━━ DATA FOR REVIEW

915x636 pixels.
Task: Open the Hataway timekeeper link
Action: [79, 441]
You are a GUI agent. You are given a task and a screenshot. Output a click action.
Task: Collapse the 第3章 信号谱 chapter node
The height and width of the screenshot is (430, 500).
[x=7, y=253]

━━━━
━━ DATA FOR REVIEW

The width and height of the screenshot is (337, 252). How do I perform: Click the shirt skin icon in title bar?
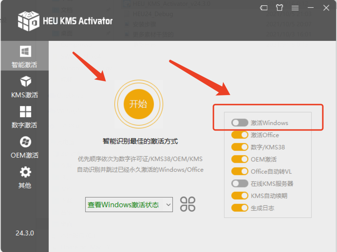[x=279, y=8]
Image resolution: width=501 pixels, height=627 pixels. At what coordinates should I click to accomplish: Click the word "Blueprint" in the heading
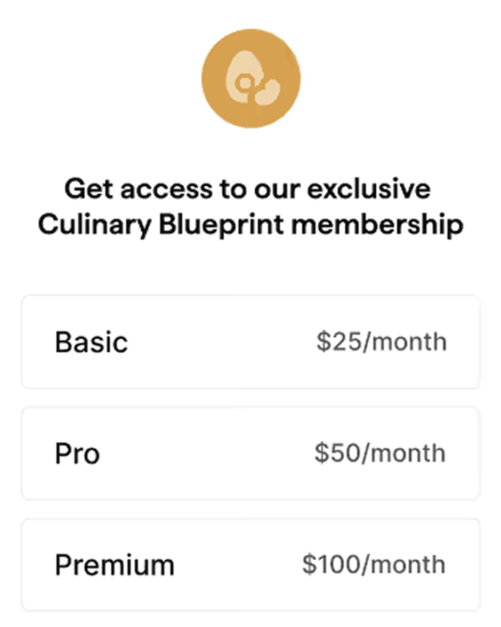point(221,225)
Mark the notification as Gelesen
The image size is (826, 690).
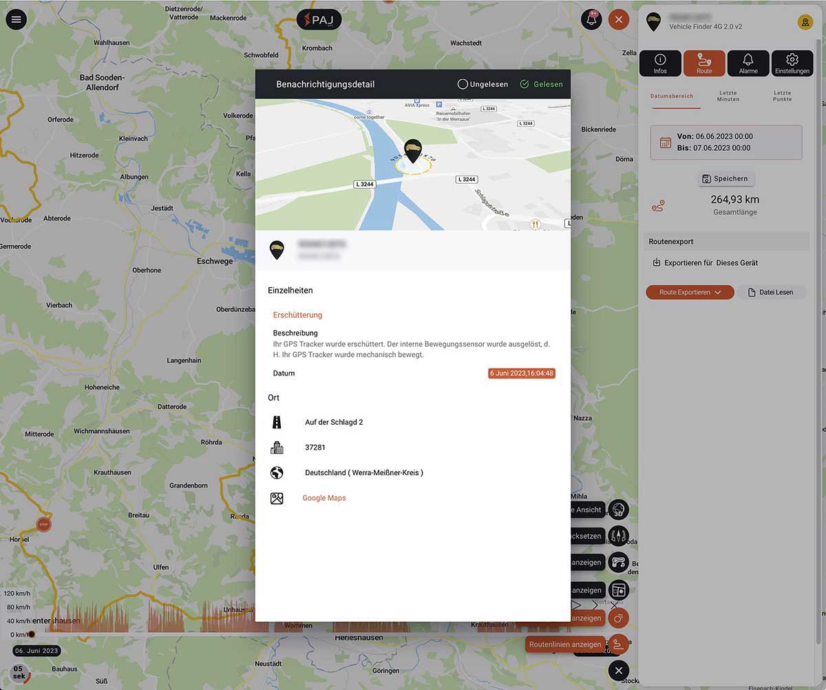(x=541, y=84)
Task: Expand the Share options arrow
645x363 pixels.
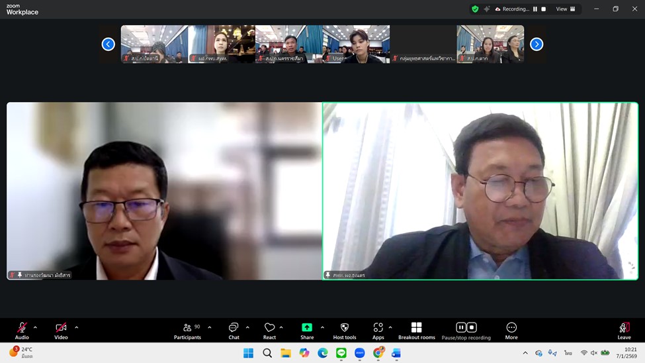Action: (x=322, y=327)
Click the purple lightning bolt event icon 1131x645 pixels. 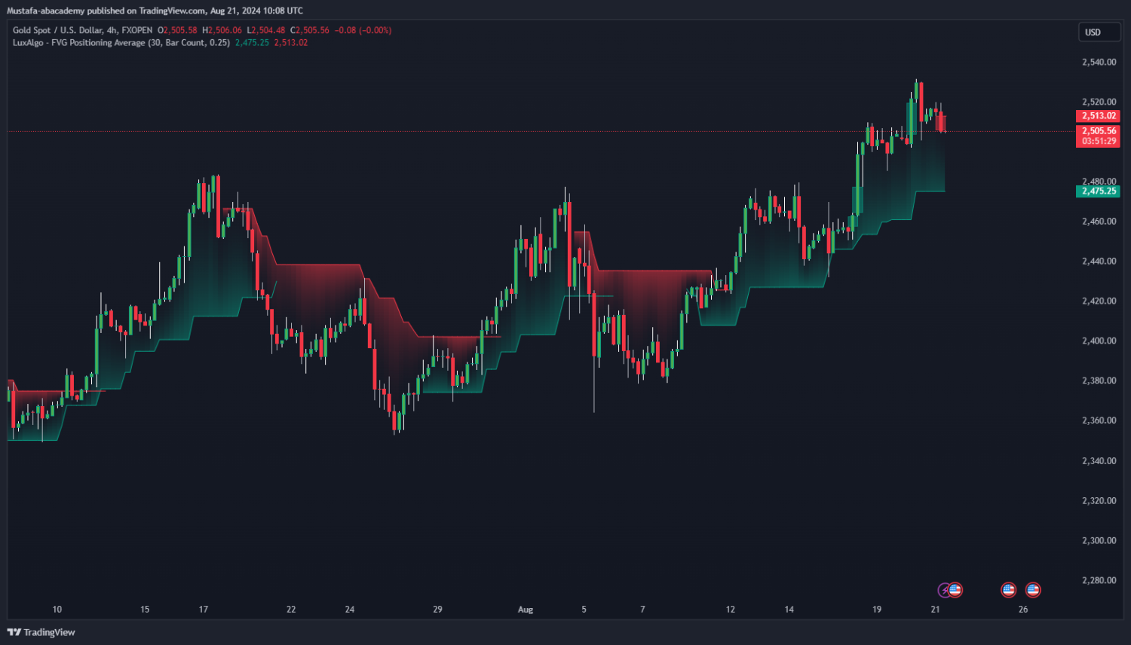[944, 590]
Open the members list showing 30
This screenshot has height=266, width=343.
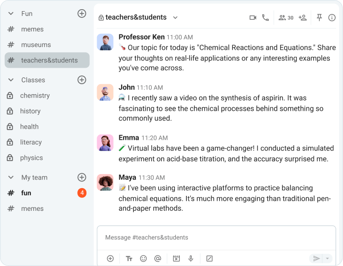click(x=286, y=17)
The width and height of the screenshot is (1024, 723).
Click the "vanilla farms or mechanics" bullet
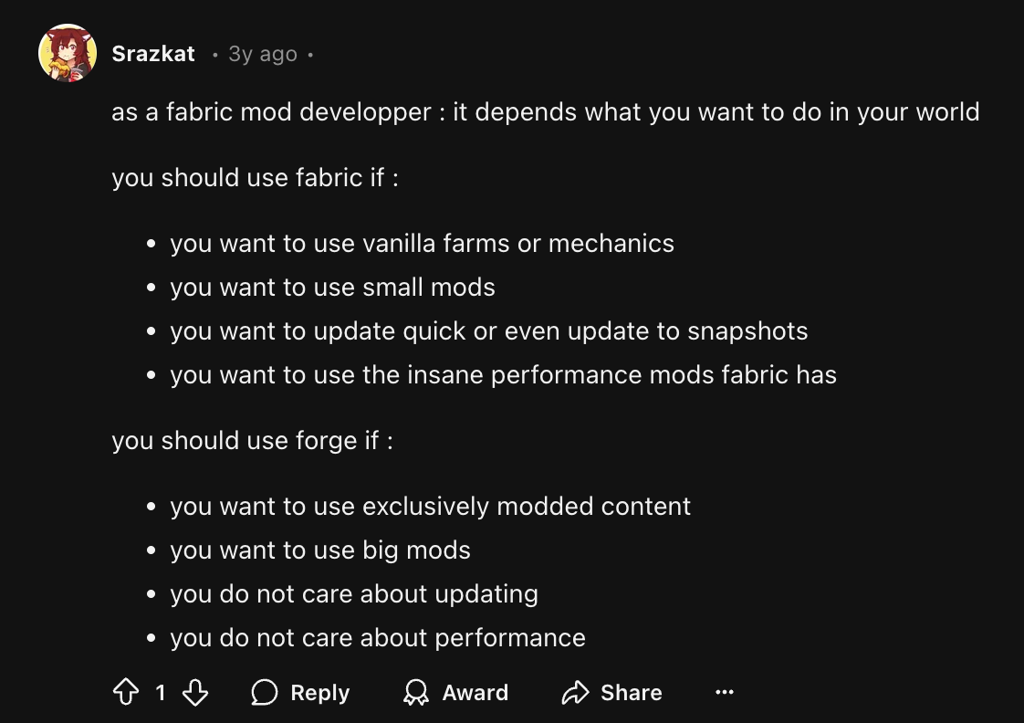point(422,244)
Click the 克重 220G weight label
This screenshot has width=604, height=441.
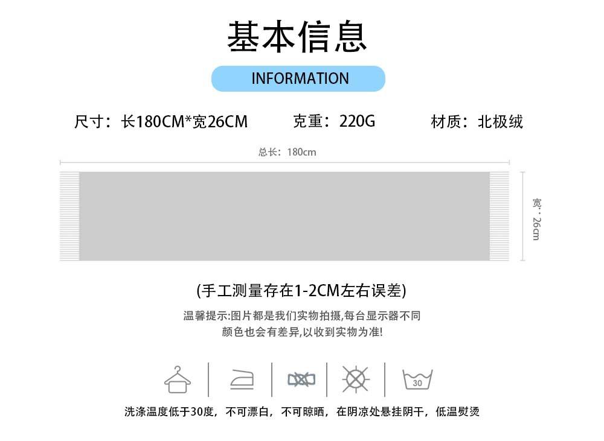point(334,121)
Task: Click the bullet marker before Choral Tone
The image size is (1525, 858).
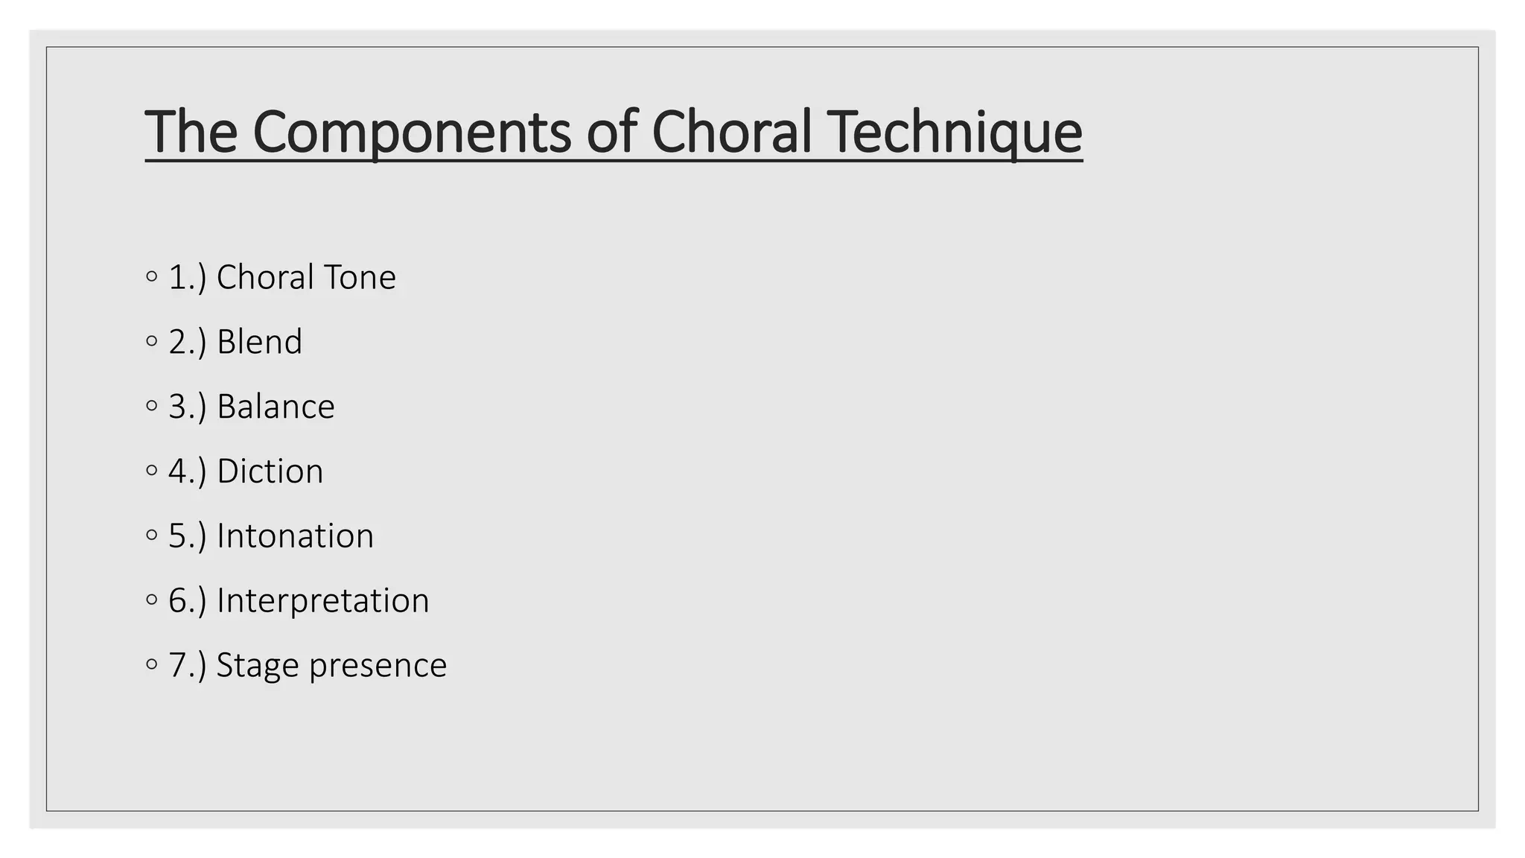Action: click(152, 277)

━━━━
━━ DATA FOR REVIEW

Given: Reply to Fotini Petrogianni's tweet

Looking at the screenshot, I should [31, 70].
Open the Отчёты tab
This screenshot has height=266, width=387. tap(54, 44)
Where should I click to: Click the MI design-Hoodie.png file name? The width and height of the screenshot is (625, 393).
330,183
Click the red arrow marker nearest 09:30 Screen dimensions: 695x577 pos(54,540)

━━━━

| WORK ORDER |
The answer must consist of each line from the entries that contains the string "marker".

| WRITTEN REPLY |
Task: Click the bullet marker before Choral Tone
Click the red arrow marker nearest 09:30 Screen dimensions: 695x577 pos(54,540)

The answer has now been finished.